THE FOURTH AMENDED AND RESTATED CERTIFICATE OF INCORPORATION

OF

TARGACEPT, INC.

It is hereby certified that:

1. The name of the corporation (hereinafter called the “Company”) is Targacept, Inc. The date of the filing of its Certificate of Incorporation with the Secretary of State of the State of Delaware was March 7, 1997.

The Fourth Amended and Restated Certificate of Incorporation filed on April 18, 2006, as amended, is hereby further amended as follows:

 

  A. To change the capitalization of the Company by striking out the first paragraph of Article IV in its entirety and by substituting in lieu of said first paragraph the following two paragraphs:

“The total number of shares of capital stock which the Company shall have authority to issue is one hundred five million (105,000,000) shares, of which (i) one hundred million (100,000,000) shares shall be a class designated as common stock, par value $0.001 per share (the “Common Stock”), and (ii) five million (5,000,000) shares shall be a class designated as preferred stock, par value $0.001 per share (the “Preferred Stock”).
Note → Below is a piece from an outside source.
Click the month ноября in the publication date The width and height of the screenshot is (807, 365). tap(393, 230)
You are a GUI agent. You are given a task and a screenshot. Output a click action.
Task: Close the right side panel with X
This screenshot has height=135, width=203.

Upon the effectiveness of the Certificate of Amendment to the Fourth Amended and Restated Certificate of Incorporation, to effect a plan of recapitalization of the Common Stock by effecting a 7-for-1 reverse stock split with respect to the issued and outstanding shares of the Common Stock (the “Reverse Stock Split”), without any change in the powers, preferences and rights or qualifications, limitations or restrictions thereof, such that, without further action of any kind on the part of the Company or its stockholders, every seven (7) shares of Common Stock outstanding or held by the Company in its treasury on the date of the filing of the Certificate of Amendment (the “Effective Date”) shall be changed and reclassified into one (1) share of Common Stock, $0.001 par value per share, which shares shall be fully paid and nonassessable shares of Common Stock. There shall be no fractional shares issued. A holder of record of Common Stock on the Effective Date who would otherwise be entitled to a fraction of a share shall, in lieu thereof, be entitled to receive a cash payment in an amount equal to the fraction to which the stockholder would otherwise be entitled multiplied by the closing price of the Common Stock, as reported in the Wall Street Journal, on the last trading day prior to the Effective Date (or if such price is not available, the average of the last bid and asked prices of the Common Stock on such day or other price determined by the Company’s board of directors).”

 

  B. To change the name of the Company by striking out Article I in its entirety and by substituting in lieu of said Article I the following: “The name of the corporation (hereinafter called the “corporation”) is Catalyst Biosciences, Inc.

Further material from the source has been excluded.